- Saved data entries -
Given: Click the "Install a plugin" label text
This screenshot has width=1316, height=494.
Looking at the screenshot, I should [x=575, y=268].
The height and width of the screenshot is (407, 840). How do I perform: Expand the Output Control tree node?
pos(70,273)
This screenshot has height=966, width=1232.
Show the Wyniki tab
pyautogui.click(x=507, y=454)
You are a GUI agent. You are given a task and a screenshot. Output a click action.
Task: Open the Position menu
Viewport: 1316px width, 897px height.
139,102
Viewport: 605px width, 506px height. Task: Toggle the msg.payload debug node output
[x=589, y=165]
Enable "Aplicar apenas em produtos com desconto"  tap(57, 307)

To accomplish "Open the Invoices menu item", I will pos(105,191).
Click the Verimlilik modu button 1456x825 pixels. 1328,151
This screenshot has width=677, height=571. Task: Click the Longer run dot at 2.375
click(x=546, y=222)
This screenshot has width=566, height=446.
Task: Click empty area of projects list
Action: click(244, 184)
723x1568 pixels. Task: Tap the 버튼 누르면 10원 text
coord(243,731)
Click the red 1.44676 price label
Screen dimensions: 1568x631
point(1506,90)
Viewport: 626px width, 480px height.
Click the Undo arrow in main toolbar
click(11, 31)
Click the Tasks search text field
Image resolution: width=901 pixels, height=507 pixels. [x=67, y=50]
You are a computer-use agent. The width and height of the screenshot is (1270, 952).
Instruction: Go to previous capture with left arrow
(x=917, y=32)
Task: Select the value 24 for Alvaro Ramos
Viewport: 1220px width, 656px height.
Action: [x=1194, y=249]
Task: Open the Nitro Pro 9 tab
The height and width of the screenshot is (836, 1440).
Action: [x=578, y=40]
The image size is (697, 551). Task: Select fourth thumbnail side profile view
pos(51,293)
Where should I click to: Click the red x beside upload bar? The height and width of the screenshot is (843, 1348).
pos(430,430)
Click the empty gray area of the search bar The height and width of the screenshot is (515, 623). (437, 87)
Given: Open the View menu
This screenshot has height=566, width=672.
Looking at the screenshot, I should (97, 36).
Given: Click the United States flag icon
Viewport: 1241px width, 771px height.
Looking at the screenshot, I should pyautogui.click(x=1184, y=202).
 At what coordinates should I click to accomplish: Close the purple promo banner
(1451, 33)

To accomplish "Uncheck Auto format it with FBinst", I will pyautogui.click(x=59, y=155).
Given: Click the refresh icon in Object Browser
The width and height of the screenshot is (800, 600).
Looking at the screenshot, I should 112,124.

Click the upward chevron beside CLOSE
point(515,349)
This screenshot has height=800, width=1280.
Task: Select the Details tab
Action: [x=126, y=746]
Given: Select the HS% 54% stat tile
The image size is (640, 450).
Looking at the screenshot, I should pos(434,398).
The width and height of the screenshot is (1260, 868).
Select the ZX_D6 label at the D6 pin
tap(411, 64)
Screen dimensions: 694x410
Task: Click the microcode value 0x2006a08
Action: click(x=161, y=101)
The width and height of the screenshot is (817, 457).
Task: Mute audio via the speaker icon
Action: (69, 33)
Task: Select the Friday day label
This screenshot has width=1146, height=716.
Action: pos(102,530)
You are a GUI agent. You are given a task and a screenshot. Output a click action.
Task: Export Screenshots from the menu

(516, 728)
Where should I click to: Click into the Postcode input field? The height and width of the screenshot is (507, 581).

- ACTION ITEM -
Which lines in the records above hold the string "will"? Copy each of them.

- REPLY -
To accomplish "Open the Invoices menu item", I will pos(105,191).
To accomplish "Uncheck Auto format it with FBinst", I will pyautogui.click(x=59, y=155).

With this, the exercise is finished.